** Opening EXERCISE MATERIAL block **

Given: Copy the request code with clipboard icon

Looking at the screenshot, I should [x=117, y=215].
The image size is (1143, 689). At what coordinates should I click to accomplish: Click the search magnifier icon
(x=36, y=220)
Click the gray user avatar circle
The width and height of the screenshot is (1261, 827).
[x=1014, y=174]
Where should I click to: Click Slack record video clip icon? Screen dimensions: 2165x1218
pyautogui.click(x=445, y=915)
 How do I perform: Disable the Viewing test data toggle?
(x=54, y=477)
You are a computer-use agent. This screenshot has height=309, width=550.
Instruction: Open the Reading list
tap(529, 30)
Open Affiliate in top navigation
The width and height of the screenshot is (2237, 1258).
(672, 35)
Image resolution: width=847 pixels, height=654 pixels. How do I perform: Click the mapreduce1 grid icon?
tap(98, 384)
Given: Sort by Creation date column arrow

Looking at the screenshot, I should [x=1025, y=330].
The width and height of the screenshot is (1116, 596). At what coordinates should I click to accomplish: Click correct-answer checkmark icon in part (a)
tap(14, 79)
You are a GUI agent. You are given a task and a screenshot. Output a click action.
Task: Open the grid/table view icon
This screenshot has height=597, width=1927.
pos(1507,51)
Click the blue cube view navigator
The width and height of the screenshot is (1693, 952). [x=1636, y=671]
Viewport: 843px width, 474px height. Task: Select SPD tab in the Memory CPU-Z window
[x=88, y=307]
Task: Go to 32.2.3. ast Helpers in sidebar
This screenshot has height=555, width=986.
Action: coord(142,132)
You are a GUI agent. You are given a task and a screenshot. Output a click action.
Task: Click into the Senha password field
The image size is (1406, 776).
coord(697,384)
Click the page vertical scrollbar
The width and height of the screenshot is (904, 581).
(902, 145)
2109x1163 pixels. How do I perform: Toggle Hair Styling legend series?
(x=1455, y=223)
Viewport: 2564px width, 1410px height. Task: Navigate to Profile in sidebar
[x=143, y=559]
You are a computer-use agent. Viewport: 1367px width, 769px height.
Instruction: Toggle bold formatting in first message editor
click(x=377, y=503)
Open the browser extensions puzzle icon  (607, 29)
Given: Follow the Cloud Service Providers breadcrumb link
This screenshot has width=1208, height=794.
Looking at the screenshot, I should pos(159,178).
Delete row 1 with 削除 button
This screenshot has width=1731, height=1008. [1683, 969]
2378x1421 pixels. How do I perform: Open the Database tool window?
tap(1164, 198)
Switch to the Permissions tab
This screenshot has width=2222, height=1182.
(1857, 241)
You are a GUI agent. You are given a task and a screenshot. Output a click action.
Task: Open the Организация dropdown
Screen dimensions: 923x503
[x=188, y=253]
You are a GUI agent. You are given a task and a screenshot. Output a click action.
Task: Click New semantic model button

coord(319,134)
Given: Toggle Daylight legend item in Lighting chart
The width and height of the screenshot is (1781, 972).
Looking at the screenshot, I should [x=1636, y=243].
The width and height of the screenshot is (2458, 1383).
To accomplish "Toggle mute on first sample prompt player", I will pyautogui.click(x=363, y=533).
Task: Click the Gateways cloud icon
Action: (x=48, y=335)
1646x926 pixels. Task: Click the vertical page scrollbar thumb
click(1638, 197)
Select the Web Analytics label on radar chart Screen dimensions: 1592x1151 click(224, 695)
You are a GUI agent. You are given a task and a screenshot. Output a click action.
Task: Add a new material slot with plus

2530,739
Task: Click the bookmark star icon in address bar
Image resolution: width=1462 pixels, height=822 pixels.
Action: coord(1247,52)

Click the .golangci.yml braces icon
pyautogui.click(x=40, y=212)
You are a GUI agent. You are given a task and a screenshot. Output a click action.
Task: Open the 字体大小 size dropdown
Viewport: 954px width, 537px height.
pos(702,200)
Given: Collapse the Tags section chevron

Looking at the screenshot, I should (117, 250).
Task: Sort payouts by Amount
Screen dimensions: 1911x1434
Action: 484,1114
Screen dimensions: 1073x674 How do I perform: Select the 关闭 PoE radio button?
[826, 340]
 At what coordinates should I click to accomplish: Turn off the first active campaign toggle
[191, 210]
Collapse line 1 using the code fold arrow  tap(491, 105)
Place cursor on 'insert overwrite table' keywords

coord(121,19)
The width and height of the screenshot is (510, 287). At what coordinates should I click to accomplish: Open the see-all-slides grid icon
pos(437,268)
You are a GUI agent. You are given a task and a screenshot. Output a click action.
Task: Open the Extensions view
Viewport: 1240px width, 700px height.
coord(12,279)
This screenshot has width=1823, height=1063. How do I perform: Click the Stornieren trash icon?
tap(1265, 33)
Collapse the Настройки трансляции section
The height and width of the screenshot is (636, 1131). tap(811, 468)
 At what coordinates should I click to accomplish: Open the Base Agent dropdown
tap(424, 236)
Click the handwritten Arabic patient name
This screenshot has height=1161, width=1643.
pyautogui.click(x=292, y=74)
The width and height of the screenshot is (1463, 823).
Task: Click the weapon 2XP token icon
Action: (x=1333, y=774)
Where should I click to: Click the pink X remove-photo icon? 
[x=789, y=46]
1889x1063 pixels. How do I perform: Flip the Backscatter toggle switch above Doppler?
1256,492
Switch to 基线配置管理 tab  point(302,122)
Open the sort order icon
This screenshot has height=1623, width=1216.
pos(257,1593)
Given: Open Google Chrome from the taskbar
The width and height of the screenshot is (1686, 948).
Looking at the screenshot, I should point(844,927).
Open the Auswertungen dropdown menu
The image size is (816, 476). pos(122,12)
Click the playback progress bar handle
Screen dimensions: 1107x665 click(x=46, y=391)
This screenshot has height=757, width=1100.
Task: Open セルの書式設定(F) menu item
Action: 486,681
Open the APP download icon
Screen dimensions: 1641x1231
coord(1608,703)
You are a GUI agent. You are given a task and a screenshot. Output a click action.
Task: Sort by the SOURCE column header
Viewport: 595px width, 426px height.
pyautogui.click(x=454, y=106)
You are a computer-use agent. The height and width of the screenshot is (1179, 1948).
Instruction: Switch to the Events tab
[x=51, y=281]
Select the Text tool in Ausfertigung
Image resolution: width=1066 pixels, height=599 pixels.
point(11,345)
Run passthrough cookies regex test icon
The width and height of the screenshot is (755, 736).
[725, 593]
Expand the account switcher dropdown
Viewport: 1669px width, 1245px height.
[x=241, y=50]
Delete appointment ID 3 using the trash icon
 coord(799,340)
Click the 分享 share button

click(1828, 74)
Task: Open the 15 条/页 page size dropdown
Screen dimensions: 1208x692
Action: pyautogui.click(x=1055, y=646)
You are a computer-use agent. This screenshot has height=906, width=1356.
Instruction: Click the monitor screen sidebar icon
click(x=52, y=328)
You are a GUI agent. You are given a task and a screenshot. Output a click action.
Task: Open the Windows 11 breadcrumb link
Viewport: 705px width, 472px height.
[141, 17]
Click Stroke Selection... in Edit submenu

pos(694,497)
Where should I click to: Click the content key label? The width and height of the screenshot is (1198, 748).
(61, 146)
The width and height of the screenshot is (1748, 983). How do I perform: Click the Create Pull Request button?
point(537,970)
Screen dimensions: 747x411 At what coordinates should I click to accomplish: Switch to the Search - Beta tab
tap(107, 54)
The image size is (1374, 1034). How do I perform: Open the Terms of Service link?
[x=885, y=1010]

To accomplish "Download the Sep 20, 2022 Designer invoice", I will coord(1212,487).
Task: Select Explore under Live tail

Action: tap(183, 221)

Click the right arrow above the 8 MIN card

** Closing EXERCISE MATERIAL block **

_EXERCISE GOAL_
Copy out the material word for word and line for line.

_YOUR SOLUTION_
Given: Copy the request code with clipboard icon

Looking at the screenshot, I should [x=117, y=215].
The image size is (1143, 689). At what coordinates should I click to accomplish: Click the search magnifier icon
(x=36, y=220)
Click the gray user avatar circle
The width and height of the screenshot is (1261, 827).
[x=1014, y=174]
Where should I click to: Click Slack record video clip icon? Screen dimensions: 2165x1218
pyautogui.click(x=445, y=915)
 How do I perform: Disable the Viewing test data toggle?
(x=54, y=477)
You are a computer-use agent. This screenshot has height=309, width=550.
Instruction: Open the Reading list
tap(529, 30)
Open Affiliate in top navigation
The width and height of the screenshot is (2237, 1258).
(672, 35)
Image resolution: width=847 pixels, height=654 pixels. How do I perform: Click the mapreduce1 grid icon?
tap(98, 384)
Given: Sort by Creation date column arrow

Looking at the screenshot, I should [x=1025, y=330].
The width and height of the screenshot is (1116, 596). At what coordinates should I click to accomplish: Click correct-answer checkmark icon in part (a)
tap(14, 79)
You are a GUI agent. You are given a task and a screenshot. Output a click action.
Task: Open the grid/table view icon
This screenshot has height=597, width=1927.
pos(1507,51)
Click the blue cube view navigator
The width and height of the screenshot is (1693, 952). [x=1636, y=671]
Viewport: 843px width, 474px height. Task: Select SPD tab in the Memory CPU-Z window
[x=88, y=307]
Task: Go to 32.2.3. ast Helpers in sidebar
This screenshot has height=555, width=986.
Action: coord(142,132)
You are a GUI agent. You are given a task and a screenshot. Output a click action.
Task: Click into the Senha password field
The image size is (1406, 776).
coord(697,384)
Click the page vertical scrollbar
The width and height of the screenshot is (904, 581).
(902, 145)
2109x1163 pixels. How do I perform: Toggle Hair Styling legend series?
(x=1455, y=223)
Viewport: 2564px width, 1410px height. Task: Navigate to Profile in sidebar
[x=143, y=559]
You are a computer-use agent. Viewport: 1367px width, 769px height.
Instruction: Toggle bold formatting in first message editor
click(x=377, y=503)
Open the browser extensions puzzle icon  (607, 29)
Given: Follow the Cloud Service Providers breadcrumb link
This screenshot has width=1208, height=794.
Looking at the screenshot, I should pos(159,178).
Delete row 1 with 削除 button
This screenshot has width=1731, height=1008. [1683, 969]
2378x1421 pixels. How do I perform: Open the Database tool window?
tap(1164, 198)
Switch to the Permissions tab
This screenshot has width=2222, height=1182.
(1857, 241)
You are a GUI agent. You are given a task and a screenshot. Output a click action.
Task: Open the Организация dropdown
Screen dimensions: 923x503
[x=188, y=253]
You are a GUI agent. You are given a task and a screenshot. Output a click action.
Task: Click New semantic model button

coord(319,134)
Given: Toggle Daylight legend item in Lighting chart
The width and height of the screenshot is (1781, 972).
Looking at the screenshot, I should [x=1636, y=243].
The width and height of the screenshot is (2458, 1383).
To accomplish "Toggle mute on first sample prompt player", I will pyautogui.click(x=363, y=533).
Task: Click the Gateways cloud icon
Action: (x=48, y=335)
1646x926 pixels. Task: Click the vertical page scrollbar thumb
click(1638, 197)
Select the Web Analytics label on radar chart Screen dimensions: 1592x1151 click(224, 695)
You are a GUI agent. You are given a task and a screenshot. Output a click action.
Task: Add a new material slot with plus

2530,739
Task: Click the bookmark star icon in address bar
Image resolution: width=1462 pixels, height=822 pixels.
Action: coord(1247,52)

Click the .golangci.yml braces icon
pyautogui.click(x=40, y=212)
You are a GUI agent. You are given a task and a screenshot. Output a click action.
Task: Open the 字体大小 size dropdown
Viewport: 954px width, 537px height.
pos(702,200)
Given: Collapse the Tags section chevron

Looking at the screenshot, I should (117, 250).
Task: Sort payouts by Amount
Screen dimensions: 1911x1434
Action: 484,1114
Screen dimensions: 1073x674 How do I perform: Select the 关闭 PoE radio button?
[826, 340]
 At what coordinates should I click to accomplish: Turn off the first active campaign toggle
[191, 210]
Collapse line 1 using the code fold arrow  tap(491, 105)
Place cursor on 'insert overwrite table' keywords

coord(121,19)
The width and height of the screenshot is (510, 287). At what coordinates should I click to accomplish: Open the see-all-slides grid icon
pos(437,268)
You are a GUI agent. You are given a task and a screenshot. Output a click action.
Task: Open the Extensions view
Viewport: 1240px width, 700px height.
coord(12,279)
This screenshot has width=1823, height=1063. How do I perform: Click the Stornieren trash icon?
tap(1265, 33)
Collapse the Настройки трансляции section
The height and width of the screenshot is (636, 1131). tap(811, 468)
 At what coordinates should I click to accomplish: Open the Base Agent dropdown
tap(424, 236)
Click the handwritten Arabic patient name
This screenshot has height=1161, width=1643.
pyautogui.click(x=292, y=74)
The width and height of the screenshot is (1463, 823).
Task: Click the weapon 2XP token icon
Action: (x=1333, y=774)
Where should I click to: Click the pink X remove-photo icon? 
[x=789, y=46]
1889x1063 pixels. How do I perform: Flip the Backscatter toggle switch above Doppler?
1256,492
Switch to 基线配置管理 tab  point(302,122)
Open the sort order icon
This screenshot has height=1623, width=1216.
pos(257,1593)
Given: Open Google Chrome from the taskbar
The width and height of the screenshot is (1686, 948).
Looking at the screenshot, I should point(844,927).
Open the Auswertungen dropdown menu
The image size is (816, 476). pos(122,12)
Click the playback progress bar handle
Screen dimensions: 1107x665 click(x=46, y=391)
This screenshot has height=757, width=1100.
Task: Open セルの書式設定(F) menu item
Action: 486,681
Open the APP download icon
Screen dimensions: 1641x1231
coord(1608,703)
You are a GUI agent. You are given a task and a screenshot. Output a click action.
Task: Sort by the SOURCE column header
Viewport: 595px width, 426px height.
pyautogui.click(x=454, y=106)
You are a computer-use agent. The height and width of the screenshot is (1179, 1948).
Instruction: Switch to the Events tab
[x=51, y=281]
Select the Text tool in Ausfertigung
Image resolution: width=1066 pixels, height=599 pixels.
point(11,345)
Run passthrough cookies regex test icon
The width and height of the screenshot is (755, 736).
[725, 593]
Expand the account switcher dropdown
Viewport: 1669px width, 1245px height.
[x=241, y=50]
Delete appointment ID 3 using the trash icon
 coord(799,340)
Click the 分享 share button

click(1828, 74)
Task: Open the 15 条/页 page size dropdown
Screen dimensions: 1208x692
Action: pyautogui.click(x=1055, y=646)
You are a computer-use agent. This screenshot has height=906, width=1356.
Instruction: Click the monitor screen sidebar icon
click(x=52, y=328)
You are a GUI agent. You are given a task and a screenshot. Output a click action.
Task: Open the Windows 11 breadcrumb link
Viewport: 705px width, 472px height.
[141, 17]
Click Stroke Selection... in Edit submenu

pos(694,497)
Where should I click to: Click the content key label? The width and height of the screenshot is (1198, 748).
(61, 146)
The width and height of the screenshot is (1748, 983). How do I perform: Click the Create Pull Request button?
point(537,970)
Screen dimensions: 747x411 At what coordinates should I click to accomplish: Switch to the Search - Beta tab
tap(107, 54)
The image size is (1374, 1034). How do I perform: Open the Terms of Service link?
[x=885, y=1010]

To accomplish "Download the Sep 20, 2022 Designer invoice", I will coord(1212,487).
Task: Select Explore under Live tail

Action: tap(183, 221)

Click the right arrow above the 8 MIN card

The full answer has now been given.